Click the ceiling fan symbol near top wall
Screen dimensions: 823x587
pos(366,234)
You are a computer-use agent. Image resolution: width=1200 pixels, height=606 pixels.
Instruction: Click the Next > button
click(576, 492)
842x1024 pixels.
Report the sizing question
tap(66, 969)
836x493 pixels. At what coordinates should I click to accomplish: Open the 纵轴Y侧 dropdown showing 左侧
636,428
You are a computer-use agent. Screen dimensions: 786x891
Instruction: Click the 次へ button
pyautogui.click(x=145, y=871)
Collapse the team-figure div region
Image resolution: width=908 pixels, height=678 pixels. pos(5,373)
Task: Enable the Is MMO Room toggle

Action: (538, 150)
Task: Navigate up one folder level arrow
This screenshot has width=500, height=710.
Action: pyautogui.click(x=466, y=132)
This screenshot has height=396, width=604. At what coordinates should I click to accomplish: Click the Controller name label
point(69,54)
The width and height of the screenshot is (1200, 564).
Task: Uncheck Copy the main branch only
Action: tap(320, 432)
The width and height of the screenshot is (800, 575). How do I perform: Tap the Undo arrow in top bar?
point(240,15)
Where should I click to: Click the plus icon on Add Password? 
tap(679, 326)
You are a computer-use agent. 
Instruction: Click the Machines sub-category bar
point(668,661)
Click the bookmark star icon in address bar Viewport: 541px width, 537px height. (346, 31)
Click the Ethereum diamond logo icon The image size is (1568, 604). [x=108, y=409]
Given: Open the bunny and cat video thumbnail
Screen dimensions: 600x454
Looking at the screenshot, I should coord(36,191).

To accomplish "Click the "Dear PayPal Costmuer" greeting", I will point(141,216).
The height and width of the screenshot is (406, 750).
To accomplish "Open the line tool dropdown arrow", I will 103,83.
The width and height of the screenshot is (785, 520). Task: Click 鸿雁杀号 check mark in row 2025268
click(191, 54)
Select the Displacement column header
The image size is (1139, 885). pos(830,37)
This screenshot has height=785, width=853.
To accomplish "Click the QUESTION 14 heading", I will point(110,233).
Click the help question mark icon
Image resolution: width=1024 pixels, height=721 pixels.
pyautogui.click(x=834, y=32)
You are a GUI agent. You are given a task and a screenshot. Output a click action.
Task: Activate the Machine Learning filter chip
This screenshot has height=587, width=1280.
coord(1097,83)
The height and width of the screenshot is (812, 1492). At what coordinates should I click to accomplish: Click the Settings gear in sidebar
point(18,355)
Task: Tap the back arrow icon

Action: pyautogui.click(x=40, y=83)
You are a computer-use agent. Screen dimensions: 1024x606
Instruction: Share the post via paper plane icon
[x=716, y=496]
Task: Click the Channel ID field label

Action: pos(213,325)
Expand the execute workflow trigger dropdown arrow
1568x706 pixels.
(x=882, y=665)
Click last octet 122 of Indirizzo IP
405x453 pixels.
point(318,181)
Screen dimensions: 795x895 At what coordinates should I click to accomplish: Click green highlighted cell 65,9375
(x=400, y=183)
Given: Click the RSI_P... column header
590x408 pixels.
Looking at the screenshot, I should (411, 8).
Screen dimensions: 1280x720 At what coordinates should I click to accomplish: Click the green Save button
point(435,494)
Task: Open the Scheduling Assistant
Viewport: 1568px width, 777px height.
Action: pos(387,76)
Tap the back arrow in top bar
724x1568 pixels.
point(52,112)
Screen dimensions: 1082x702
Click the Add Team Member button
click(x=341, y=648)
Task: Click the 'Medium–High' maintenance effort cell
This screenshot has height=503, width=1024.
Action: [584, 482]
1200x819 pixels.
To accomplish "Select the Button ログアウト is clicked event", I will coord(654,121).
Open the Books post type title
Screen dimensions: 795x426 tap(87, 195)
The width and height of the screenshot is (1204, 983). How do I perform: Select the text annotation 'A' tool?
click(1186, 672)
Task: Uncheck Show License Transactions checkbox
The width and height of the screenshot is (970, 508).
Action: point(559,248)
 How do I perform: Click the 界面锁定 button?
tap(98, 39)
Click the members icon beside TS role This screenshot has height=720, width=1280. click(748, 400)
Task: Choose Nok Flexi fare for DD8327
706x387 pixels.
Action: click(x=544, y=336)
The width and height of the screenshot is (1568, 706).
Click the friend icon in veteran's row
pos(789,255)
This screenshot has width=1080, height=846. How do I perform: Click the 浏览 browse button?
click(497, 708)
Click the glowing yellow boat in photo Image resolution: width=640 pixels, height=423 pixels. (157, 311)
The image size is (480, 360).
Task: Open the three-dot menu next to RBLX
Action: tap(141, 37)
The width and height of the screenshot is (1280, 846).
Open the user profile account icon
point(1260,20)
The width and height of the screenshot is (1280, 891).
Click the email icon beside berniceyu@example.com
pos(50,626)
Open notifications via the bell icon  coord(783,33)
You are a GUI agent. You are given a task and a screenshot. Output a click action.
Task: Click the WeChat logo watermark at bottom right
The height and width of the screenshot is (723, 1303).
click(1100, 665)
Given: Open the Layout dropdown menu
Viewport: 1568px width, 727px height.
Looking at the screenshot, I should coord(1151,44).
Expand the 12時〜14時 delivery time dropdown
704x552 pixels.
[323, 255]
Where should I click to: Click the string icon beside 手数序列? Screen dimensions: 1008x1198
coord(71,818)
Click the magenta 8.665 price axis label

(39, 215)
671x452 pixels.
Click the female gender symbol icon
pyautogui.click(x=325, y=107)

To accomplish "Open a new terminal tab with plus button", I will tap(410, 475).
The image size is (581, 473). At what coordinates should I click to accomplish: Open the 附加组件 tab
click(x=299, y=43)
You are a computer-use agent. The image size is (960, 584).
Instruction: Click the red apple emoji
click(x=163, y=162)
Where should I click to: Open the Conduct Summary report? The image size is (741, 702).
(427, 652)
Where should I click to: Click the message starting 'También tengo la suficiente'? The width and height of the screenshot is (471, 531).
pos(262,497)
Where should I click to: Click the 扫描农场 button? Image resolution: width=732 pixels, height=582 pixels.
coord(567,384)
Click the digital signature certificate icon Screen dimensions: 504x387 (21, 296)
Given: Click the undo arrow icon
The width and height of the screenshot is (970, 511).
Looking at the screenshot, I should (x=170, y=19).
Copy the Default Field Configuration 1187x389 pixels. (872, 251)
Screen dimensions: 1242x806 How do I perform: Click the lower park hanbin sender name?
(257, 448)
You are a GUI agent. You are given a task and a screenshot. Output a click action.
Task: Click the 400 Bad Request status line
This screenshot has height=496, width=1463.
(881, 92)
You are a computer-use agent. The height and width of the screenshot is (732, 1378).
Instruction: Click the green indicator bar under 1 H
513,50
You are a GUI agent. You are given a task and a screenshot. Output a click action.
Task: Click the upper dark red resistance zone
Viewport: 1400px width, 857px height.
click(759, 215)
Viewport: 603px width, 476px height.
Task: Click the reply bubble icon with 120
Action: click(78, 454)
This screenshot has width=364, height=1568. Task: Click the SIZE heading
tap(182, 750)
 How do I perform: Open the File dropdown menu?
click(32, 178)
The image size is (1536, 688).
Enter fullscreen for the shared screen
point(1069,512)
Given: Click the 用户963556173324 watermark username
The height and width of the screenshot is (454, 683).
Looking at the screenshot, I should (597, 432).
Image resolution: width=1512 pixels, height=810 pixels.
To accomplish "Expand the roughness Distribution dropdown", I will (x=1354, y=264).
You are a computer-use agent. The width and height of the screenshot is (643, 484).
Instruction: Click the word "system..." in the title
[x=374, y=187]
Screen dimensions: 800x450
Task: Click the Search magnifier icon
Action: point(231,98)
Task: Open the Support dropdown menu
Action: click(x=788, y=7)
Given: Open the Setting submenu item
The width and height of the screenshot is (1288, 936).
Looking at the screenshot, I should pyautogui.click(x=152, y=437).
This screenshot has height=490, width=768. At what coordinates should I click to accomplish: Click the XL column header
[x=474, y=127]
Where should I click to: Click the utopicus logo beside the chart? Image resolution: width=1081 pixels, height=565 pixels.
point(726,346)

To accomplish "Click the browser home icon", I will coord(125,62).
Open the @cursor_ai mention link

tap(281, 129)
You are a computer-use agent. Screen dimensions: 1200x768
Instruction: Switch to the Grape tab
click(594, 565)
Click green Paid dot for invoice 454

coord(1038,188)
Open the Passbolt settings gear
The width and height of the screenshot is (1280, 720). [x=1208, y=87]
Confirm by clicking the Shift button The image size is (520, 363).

WORK REQUEST -> Return the entries exactly through the "You are a computer-use agent. Screen dimensions: 786x891" line.

WRITTEN SOLUTION ->
Click the ceiling fan symbol near top wall
Screen dimensions: 823x587
pos(366,234)
You are a computer-use agent. Image resolution: width=1200 pixels, height=606 pixels.
Instruction: Click the Next > button
click(576, 492)
842x1024 pixels.
Report the sizing question
tap(66, 969)
836x493 pixels. At what coordinates should I click to accomplish: Open the 纵轴Y侧 dropdown showing 左侧
636,428
You are a computer-use agent. Screen dimensions: 786x891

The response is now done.